JP Morgan Could Use Some Humility in Dealing With Harsh Penalties

If a federal regulator wants to make a point by shaming a bank, JP Morgan is the obvious one to put in the stocks as a warning to others – and that is what the US Federal Regulatory Commission has done with a dramatic and unusual penalty on the bank.

As a result of a legal dispute, Ferc is forcing JP Morgan to take lower profits in its electricity-trading division, known as JP Morgan Ventures Energy Corp. The division sells electricity by taking bids, similar to the way that stock traders take bids on stocks.

Ferc is hitting a bank where it is most likely to hurt: in its wallet. The JP Morgan energy-trading division won't be able to set prices for electricity starting in April 2013. The bank will only be able to sell electricity at prices that other people want to pay, which means it will lose the upper hand entirely when setting prices. The penalty will last for six months.

The penalty won't completely wipe out JP Morgan's profits from trading electricity, but it will hurt it, particularly as rivals will be able to charge what they like. For JP Morgan, which, like other banks, is challenged to find ways to maintain profits, the penalty is a setback, although not a devastating one. JP Morgan does not reveal what its profits from energy trading are, which indicates that they are probably not significant compared to the bank's other businesses. JP Morgan can still trade energy derivatives with no interruption.

The dispute between Ferc and JP Morgan arises from a wider investigation into manipulation of the power markets, an investigation that has included Barclays, Deutsche Bank and Constellation Energy.

California's regulatory authority that oversees electricity, the California Independent System Operator, or Caiso, started investigating JP Morgan and other banks this year with the suspicion that they may be manipulating power markets.

JP Morgan maintained that it did not manipulate the markets, and the matter won't be resolved likely until next year. Ferc indicates that this week's penalty is not an enforcement action, meaning that the agency is not accusing JP Morgan of fraud.

But what annoyed Caiso – and the US Federal Energy Regulatory Commission – was the idea that JP Morgan was not playing it straight with them. Ferc determined Wednesday that JP Morgan had "submitted false information" about bidding for electricity in California.

The dispute that caused the penalty comes down to just two emails. Caiso asked JP Morgan for documents and information. JP Morgan failed to provide two emails, sent in 2011, that Caiso thought could have been relevant to the case. Caiso insisted on receiving the documents. JP Morgan realized its mistake and issued a public apology – but that couple of months of work by Caiso's lawyers to convince JP Morgan to hand over the papers had the effect of ticking off the regulator and Ferc, and JP Morgan is now paying the penalty. JP Morgan maintained that the staff that scanned the firm's emails were different from the staff working with regulators, so they did not recall the two emails.

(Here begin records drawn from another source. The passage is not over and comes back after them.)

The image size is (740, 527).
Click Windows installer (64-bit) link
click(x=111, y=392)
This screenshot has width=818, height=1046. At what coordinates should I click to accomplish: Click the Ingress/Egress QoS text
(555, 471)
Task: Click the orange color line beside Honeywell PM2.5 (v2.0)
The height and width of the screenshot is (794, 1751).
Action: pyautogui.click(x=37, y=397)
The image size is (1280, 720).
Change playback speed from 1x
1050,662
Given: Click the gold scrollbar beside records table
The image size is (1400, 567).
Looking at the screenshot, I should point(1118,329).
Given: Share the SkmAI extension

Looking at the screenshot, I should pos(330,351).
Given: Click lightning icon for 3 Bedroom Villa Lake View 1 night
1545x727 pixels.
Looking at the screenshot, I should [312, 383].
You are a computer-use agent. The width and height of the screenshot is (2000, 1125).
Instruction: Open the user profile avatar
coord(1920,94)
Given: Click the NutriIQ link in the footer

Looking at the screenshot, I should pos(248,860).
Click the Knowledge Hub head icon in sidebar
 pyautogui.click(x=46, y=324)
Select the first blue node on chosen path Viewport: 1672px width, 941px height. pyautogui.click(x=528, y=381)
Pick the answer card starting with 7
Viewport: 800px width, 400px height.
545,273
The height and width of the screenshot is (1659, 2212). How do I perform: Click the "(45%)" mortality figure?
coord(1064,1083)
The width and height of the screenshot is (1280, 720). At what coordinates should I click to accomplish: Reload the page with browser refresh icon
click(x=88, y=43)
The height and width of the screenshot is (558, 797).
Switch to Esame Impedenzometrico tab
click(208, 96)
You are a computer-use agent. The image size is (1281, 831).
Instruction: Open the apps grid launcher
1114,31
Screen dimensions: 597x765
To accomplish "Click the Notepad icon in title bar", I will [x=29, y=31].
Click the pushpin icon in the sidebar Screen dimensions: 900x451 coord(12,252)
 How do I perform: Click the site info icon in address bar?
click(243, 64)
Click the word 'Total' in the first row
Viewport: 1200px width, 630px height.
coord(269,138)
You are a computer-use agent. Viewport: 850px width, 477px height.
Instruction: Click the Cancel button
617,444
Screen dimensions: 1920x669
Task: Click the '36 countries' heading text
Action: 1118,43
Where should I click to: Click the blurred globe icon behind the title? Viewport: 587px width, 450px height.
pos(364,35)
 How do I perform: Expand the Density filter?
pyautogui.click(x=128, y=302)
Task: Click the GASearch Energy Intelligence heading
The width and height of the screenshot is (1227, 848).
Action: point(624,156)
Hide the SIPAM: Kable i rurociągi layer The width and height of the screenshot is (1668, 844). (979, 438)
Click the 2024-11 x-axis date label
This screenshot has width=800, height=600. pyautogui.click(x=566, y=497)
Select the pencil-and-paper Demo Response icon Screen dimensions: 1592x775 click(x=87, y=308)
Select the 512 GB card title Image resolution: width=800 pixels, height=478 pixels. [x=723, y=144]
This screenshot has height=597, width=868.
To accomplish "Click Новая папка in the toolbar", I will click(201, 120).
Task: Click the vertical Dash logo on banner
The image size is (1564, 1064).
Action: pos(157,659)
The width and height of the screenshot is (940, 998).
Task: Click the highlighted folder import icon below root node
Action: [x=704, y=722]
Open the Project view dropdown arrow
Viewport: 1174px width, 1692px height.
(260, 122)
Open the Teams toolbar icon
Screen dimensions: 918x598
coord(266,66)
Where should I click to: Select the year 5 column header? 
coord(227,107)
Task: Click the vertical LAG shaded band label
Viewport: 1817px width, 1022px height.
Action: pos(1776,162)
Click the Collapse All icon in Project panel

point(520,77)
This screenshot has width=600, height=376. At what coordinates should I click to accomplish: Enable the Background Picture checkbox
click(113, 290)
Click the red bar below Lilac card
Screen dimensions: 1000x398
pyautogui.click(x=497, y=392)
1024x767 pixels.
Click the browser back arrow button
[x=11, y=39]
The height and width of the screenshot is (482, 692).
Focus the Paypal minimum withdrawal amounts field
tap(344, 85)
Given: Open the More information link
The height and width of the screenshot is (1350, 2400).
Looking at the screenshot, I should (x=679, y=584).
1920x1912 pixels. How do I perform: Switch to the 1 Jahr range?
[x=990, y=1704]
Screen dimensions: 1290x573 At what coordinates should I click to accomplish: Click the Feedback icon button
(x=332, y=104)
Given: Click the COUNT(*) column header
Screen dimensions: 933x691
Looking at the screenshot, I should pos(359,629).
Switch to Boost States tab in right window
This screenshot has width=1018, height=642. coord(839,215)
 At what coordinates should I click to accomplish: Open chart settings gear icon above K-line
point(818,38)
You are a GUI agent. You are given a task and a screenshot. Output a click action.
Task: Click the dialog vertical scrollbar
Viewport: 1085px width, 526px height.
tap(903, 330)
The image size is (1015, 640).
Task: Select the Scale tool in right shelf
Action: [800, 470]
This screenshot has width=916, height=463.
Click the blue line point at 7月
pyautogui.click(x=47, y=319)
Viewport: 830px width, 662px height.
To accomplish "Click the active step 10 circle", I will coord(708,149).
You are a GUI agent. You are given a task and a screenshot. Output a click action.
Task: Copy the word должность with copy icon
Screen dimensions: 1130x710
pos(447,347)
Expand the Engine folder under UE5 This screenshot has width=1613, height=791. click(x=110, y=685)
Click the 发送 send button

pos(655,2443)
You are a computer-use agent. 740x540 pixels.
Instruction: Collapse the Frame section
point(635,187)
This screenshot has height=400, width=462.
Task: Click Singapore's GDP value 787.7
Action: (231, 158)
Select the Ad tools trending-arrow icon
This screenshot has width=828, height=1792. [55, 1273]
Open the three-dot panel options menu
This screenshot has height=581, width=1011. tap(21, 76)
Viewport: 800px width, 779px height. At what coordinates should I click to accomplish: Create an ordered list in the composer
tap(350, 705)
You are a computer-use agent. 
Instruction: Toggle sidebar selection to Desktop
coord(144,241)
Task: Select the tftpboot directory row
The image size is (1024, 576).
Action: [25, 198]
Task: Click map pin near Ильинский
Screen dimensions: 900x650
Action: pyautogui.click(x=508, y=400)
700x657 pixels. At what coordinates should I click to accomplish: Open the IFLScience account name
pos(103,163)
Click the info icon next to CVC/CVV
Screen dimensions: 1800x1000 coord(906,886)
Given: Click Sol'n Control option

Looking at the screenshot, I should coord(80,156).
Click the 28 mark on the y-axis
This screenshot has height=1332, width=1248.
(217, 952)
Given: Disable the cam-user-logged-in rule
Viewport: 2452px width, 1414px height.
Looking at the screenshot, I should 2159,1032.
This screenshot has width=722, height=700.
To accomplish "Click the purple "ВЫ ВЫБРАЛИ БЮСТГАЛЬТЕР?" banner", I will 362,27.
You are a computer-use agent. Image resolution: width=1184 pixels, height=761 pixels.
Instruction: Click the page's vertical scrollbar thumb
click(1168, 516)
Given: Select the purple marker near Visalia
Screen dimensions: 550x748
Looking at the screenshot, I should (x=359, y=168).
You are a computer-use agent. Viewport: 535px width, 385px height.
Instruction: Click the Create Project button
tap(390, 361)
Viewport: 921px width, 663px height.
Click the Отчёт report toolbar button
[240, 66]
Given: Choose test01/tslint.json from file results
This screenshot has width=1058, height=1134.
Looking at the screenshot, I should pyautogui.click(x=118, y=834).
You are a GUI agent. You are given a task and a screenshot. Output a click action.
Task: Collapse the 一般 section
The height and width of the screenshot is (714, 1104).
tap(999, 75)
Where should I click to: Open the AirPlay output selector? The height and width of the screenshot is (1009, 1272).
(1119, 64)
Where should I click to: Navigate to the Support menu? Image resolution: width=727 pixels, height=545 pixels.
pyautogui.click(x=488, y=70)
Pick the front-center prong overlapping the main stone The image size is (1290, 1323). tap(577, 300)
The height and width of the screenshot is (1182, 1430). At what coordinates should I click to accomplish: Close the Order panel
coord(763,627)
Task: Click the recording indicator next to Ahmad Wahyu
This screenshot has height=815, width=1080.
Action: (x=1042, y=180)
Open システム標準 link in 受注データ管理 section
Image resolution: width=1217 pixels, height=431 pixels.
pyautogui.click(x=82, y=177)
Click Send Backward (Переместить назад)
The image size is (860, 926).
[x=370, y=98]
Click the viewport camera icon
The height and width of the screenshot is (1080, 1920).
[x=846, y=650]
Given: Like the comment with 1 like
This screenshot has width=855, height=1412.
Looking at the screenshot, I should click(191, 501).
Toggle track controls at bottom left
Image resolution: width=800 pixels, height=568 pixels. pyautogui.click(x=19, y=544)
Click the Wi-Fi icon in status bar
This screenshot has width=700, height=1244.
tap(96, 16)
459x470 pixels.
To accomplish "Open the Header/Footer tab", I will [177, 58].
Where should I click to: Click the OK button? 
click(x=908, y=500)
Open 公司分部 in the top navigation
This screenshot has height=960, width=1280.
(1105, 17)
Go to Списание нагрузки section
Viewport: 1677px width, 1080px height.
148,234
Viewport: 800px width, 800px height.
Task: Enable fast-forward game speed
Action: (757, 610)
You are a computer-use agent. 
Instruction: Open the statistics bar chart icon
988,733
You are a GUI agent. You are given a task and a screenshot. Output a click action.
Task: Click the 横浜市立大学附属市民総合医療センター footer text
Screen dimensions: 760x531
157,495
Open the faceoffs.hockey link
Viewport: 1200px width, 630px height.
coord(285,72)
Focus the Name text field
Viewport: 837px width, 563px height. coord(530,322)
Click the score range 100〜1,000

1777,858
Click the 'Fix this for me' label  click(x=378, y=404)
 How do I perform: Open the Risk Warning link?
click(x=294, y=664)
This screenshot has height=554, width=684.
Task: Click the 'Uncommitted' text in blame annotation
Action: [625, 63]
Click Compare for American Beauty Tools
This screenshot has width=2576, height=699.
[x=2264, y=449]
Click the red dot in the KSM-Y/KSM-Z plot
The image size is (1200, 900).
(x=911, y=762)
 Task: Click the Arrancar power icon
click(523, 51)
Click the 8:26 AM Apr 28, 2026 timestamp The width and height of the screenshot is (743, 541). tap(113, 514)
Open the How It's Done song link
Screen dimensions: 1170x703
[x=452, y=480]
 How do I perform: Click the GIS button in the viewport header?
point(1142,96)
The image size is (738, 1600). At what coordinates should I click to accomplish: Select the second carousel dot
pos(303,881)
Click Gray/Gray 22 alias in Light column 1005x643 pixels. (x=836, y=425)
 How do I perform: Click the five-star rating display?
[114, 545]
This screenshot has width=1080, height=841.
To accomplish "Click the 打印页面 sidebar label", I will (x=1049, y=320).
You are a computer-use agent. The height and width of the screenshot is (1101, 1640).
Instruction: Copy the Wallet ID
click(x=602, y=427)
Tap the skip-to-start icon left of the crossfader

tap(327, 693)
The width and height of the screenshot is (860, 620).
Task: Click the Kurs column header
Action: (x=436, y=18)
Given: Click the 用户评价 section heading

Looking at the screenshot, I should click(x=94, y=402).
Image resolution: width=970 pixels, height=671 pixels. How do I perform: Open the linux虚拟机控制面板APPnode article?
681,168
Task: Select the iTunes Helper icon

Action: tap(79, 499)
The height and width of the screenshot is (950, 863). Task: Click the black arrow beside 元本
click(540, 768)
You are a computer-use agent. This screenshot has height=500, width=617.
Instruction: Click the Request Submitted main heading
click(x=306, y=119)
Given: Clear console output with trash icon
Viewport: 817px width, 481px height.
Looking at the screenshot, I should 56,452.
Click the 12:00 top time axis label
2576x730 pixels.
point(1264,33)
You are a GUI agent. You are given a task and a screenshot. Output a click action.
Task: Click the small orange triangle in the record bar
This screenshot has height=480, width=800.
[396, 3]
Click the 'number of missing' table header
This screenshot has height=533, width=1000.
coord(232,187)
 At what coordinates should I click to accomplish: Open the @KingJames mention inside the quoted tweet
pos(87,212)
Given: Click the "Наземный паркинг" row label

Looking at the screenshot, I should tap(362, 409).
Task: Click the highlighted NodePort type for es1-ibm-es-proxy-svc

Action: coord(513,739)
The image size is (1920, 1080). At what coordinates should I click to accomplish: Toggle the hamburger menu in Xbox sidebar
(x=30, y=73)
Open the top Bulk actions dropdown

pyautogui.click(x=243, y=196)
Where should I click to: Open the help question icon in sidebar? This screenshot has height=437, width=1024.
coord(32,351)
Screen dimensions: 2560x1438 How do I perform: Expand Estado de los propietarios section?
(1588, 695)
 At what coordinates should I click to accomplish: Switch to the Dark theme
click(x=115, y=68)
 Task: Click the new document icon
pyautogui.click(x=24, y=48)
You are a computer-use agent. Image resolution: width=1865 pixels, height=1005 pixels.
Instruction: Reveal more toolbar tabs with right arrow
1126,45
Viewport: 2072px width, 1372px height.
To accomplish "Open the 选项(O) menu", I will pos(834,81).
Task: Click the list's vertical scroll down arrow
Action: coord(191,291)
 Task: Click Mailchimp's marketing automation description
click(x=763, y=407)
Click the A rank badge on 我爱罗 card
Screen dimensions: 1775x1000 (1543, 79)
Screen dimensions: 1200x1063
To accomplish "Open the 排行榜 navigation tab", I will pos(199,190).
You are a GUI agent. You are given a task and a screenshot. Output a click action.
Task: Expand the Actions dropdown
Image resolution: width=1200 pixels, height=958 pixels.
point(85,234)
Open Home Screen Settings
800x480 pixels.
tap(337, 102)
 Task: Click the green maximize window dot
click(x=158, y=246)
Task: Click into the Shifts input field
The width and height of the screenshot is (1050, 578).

Ferc doesn't want to encourage any bank or electricity-trading firm to hold back information, and it called JP Morgan's violations "critically important". The agency explained that it expects electricity traders to be immediately co-operative with regulators.

"The Commission grants market-based rate authority to companies on the presumption that they will not engage in fraud, deception or misrepresentation," Ferc said in a statement. "The provision of false, misleading or inaccurate information undermines the integrity of the Ferc decision-making process, the smooth operation of markets and Ferc's ability to ensure just and reasonable rates for customers."

In short, Ferc doesn't want to do the work of hounding banks and other electricity-trading firms for information.

JP Morgan responded feistily to Ferc. The bank said in a statement that it would fight the penalty and downplayed the dispute.

"As the dissenting commissioner stated, this is a novel use of Ferc's authority over market-based rates and is unsupported by Ferc's own regulations – particularly given that the issue in this proceeding was not JP Morgan's conduct in the market, but rather a dispute over document productions. We are reviewing the opinion and will determine our next steps, prior to the proposed April 2013 effective date."

It's rare for a regulator – any regulator – to come after JP Morgan so dramatically. If you picture Wall Street banks as a classroom, JP Morgan is mostly the teacher's pet; despite the fiery anti-regulatory rhetoric of its chief executive, Jamie Dimon, JP Morgan still stands out as the bank to come through the US financial crisis in a position of financial strength and with a strong reputation.

Even the London Whale debacle earlier this year – in which the bank allowed a bad set of trades to wipe out billions of dollars – registered to many people as an anomaly at JP Morgan. Several regulators are currently pressing JP Morgan for more information on the Whale debacle.

Still, Ferc's penalty, and the remaining guts of the Whale trade, show that JP Morgan does not have a free pass in Washington. On Wall Street, traders bring each other down to earth with the saying that there's no such thing as a track record to save you when times get tough; the saying is "you're only as good as your last trade". That is true when it comes to dealing with regulators too.

After years of ruling the roost in Washington, JP Morgan, it seems, may have to humble itself and step up its charm offensive.